Amazon couldn’t have coined a happier name for its centralized data repository than Data Lake as far as the water industry is concerned.
As everyone knows, water and electricity don’t mix, and nor do oil and water, so perhaps uptake by other utilities will be more limited.
We wrote recently about the need to add 2 layers to the 5 that SWAN previously dreamt up.
This article by Unitywater’s Head of Technology and Digital Solutions Gavin Kelly, in which he sets out his grand vision for digital transformation on the company’s website, strongly reinforces the value of these two additional layers.
Gavin tops and tails the piece with “delivers value to our business and customers” and “ultimately benefit Unitywater and its customers”, noting in the middle that “we need to document the outcomes we are expecting to be delivered, supported by business requirements”.
He emphasises that “we need to work out how we are going to use [the technology]”; it isn’t enough just to install it.
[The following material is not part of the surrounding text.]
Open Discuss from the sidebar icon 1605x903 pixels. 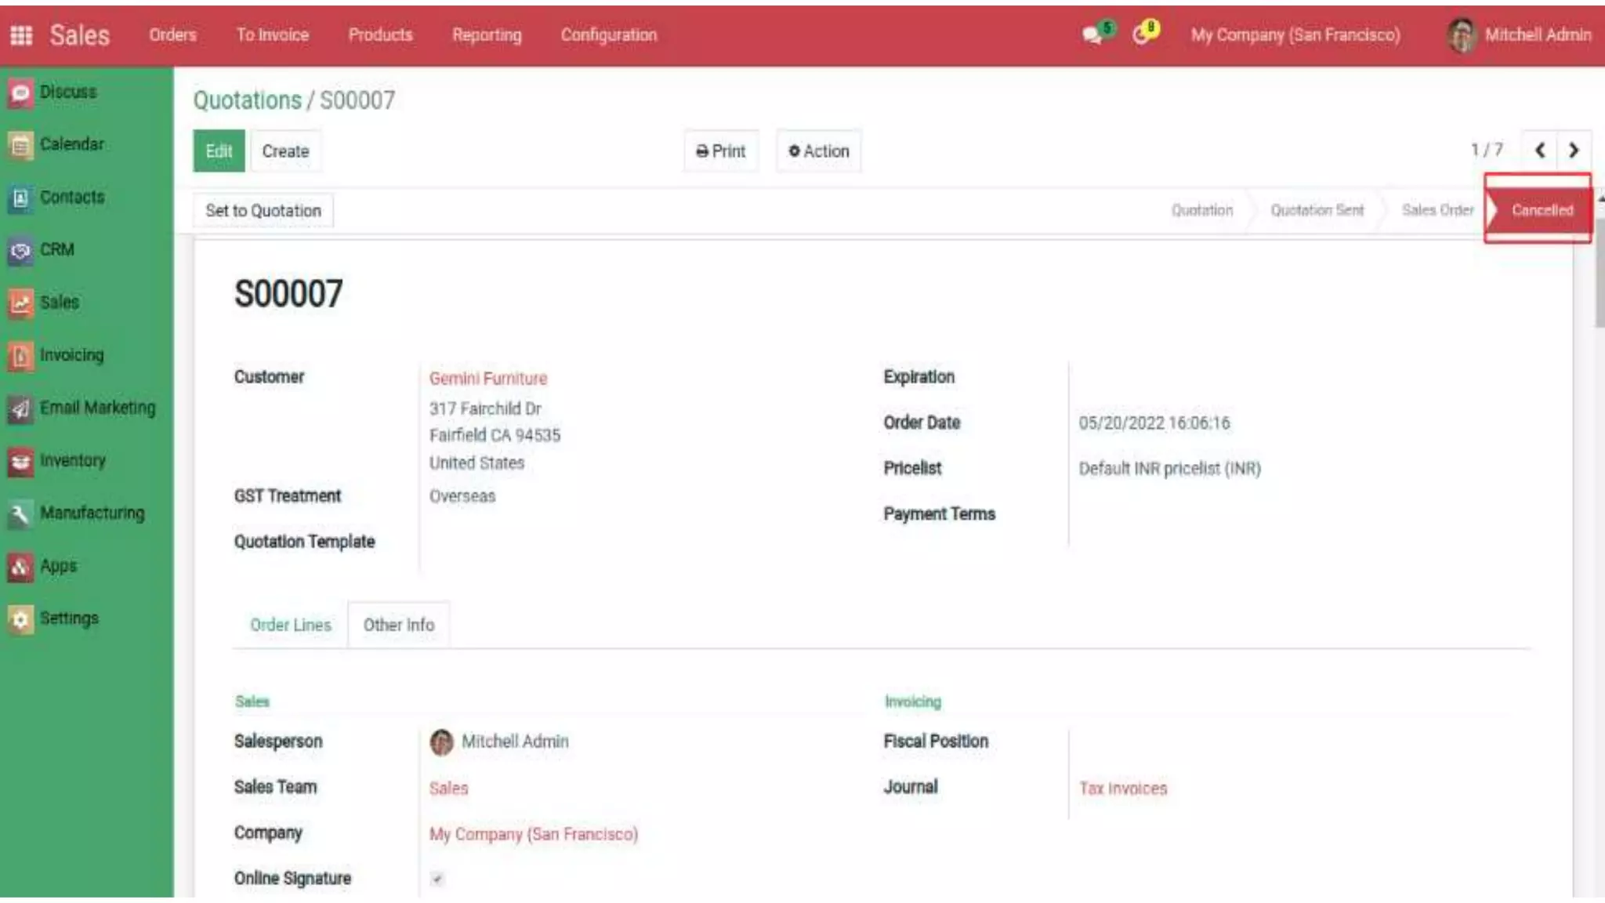click(x=20, y=92)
The implications for people and processes are repeatedly emphasised: “leverage data to make informed decisions and enable outcomes” and “How will it impact staff; how will it change their roles and what training will they need?”, “Business Intelligence team” and “every project has a change and communications plan that all stakeholders agree on”.
The data fusion and analysis layers get mentioned too of course: “extract rich data from multiple sources” and “advanced analytics to drive actions and decisions”.
The data will be derived from “sensor technologies” which Unitywater has been busy trialling.
As suppliers to the industry, we should be led by our clients’ needs and aspirations, not our own grand visions.